When performing reverse hack squat calf raises, we recommend 4-6 sets of 20-40 reps depending on the weight used and remaining energy levels. Calf raises should be programmed towards the end of the training day, so you may not always have 40+ rep sets in you every time you perform reverse hack squat calf raises.

Frequently Asked Questions

Q: What does reverse hack squat work?
A: The reverse hack squat can target the low back, glutes, hamstrings, and calves. Of course, any time a squat is performed, the anterior leg is involved to some degree. However, the reverse hack squat places significant emphasis on the posterior chain.

Q: Can you perform a reverse banded hack squat?
A: Yes, you can attach bands, provided the hack squat you use features band attachment points.

Q: Can you use the reverse hack squat for conditioning?
A: Yes, by keeping the intensity lowered and volume high, the reverse hack squat is a great way to develop posterior chain muscular endurance.
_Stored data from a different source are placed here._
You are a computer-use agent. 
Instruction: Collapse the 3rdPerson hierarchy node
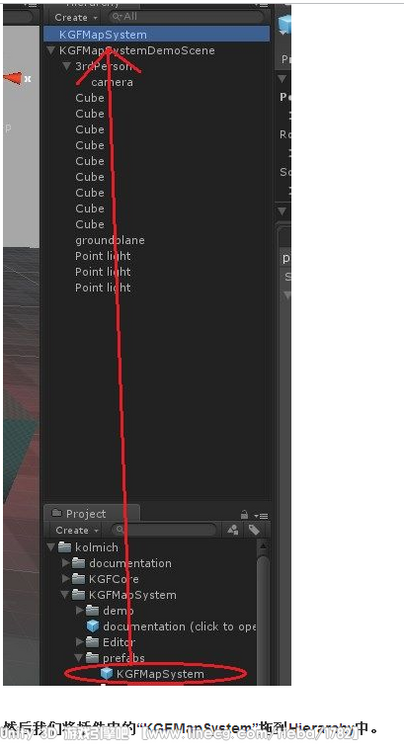click(x=66, y=66)
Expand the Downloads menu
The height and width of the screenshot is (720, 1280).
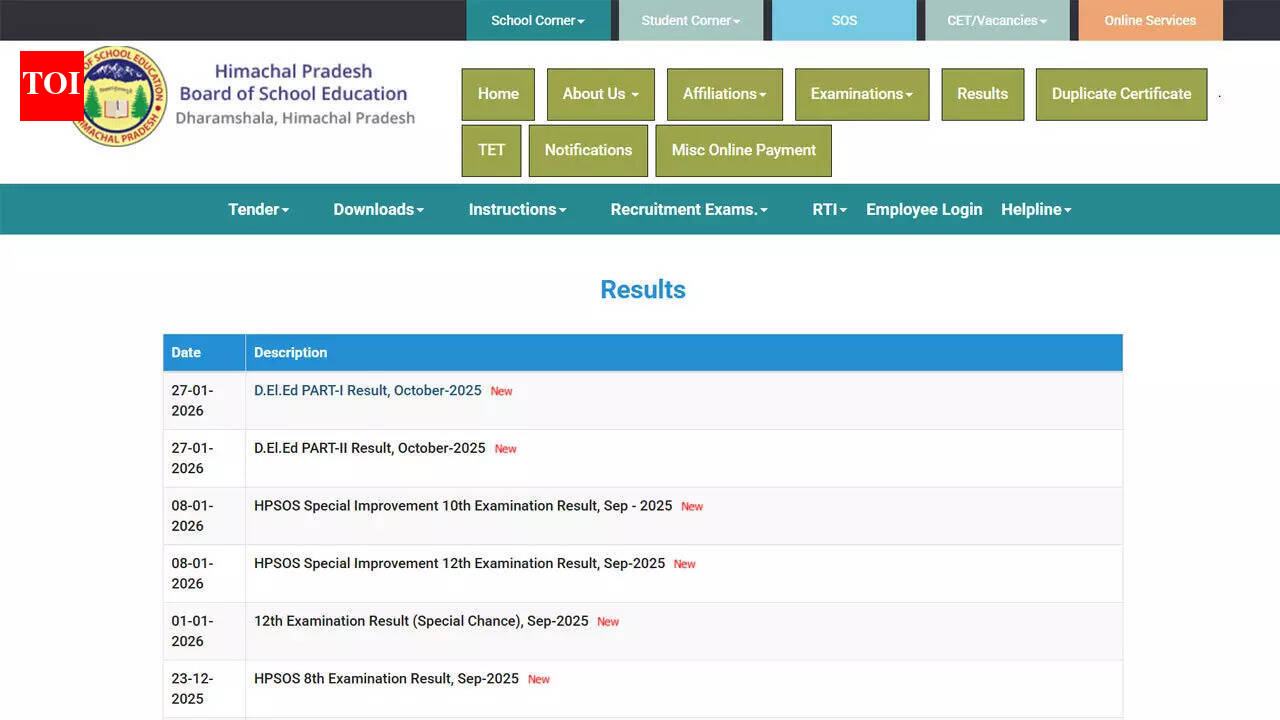pyautogui.click(x=378, y=209)
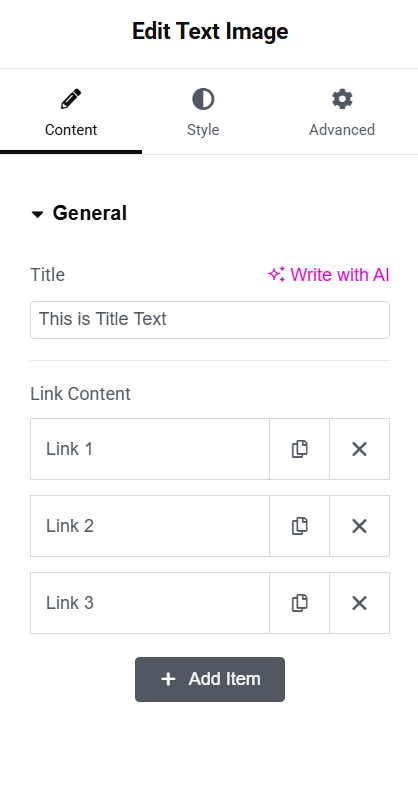Viewport: 418px width, 796px height.
Task: Switch to the Style tab label
Action: point(203,130)
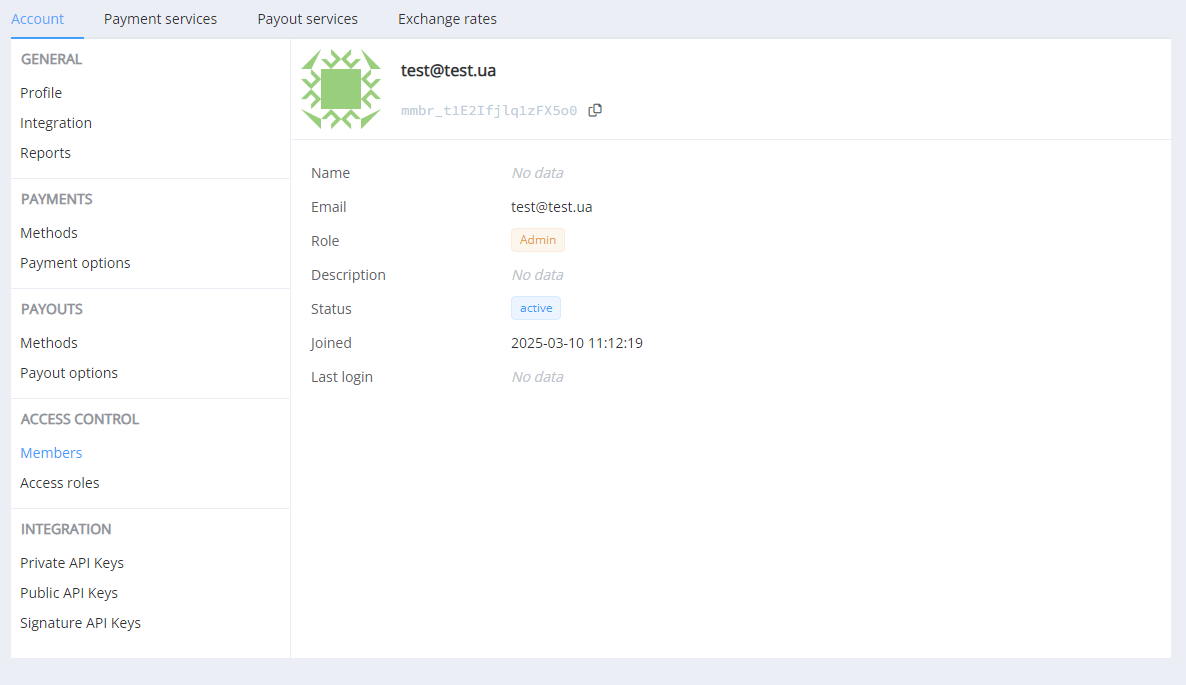Navigate to Integration settings in sidebar
This screenshot has height=685, width=1186.
coord(56,123)
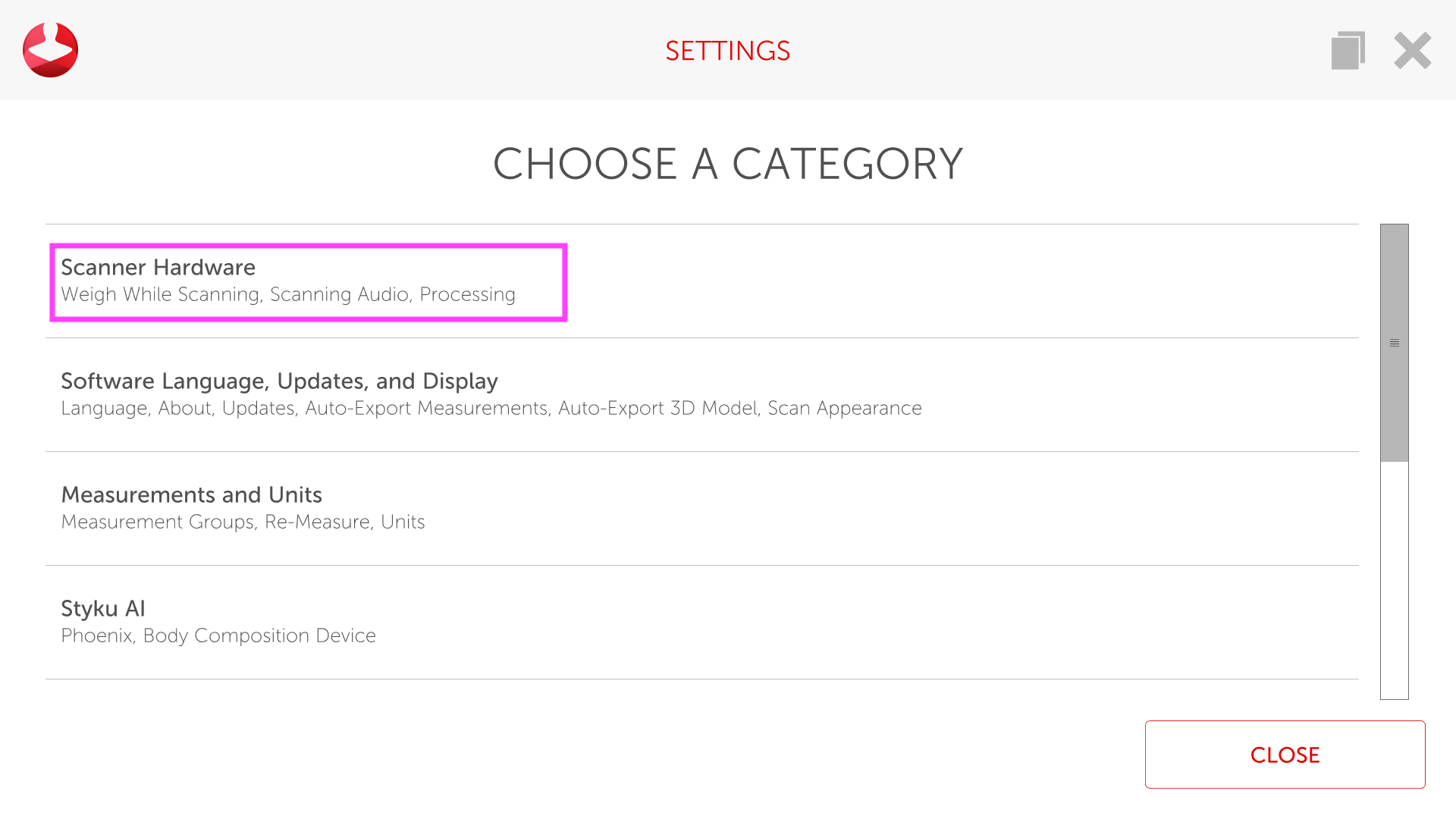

Q: I'm coming back from injury. Would this exercise be a good way to reintroduce squats into my training program?
A: Yes, both hack squats and reverse hack squats allow an athlete to use a safe and stabilized machine to test the strength and feel of any existing or recovered lower body injury currently affecting movement quality.

Q: Do you recommend heavy sets of three or five reps using the reverse hack squat?
A: We sometimes perform sets of 5-8 reps. However, we often go with 10-12 or 15-20 repetitions per set.

Improving Posterior Chain Strength

As an athlete, you can never have a posterior chain that is too strong. The stronger your low back, glutes, hamstrings, and calves are, the faster and more dynamic you will be in your sport. Additionally, growing and strengthening these muscle groups lead to improved levels of resilience and durability.

The reverse hack squat is an extremely useful tool that can accomplish the task of increasing lower body posterior chain strength and muscle mass. When performed and programmed correctly, athletes can use this movement to improve their squat and deadlift strength and hip and knee durability, making this a valuable lower-body training option.

Like many other barbells and machines, the hack squat machine provides a platform that the coach or athlete can manipulate to achieve additional training effects not commonly associated with the initial design of the machine.

Creativity and innovation are necessary to take complete advantage of the training equipment at your disposal as a coach or athlete. This creativity will allow the athlete to reap the maximum strength training benefits from the training equipment possible.


Simmons, L. (2007). Westside Barbell Book of Methods. Westside Barbell.

Verkhoshansky, Y., & Siff, M. C. (2009). Supertraining. Verkhoshansky.

Zatsiorsky, V. M., & Kraemer, W. J. (2006). Science and Practice of Strength Training. Human Kinetics.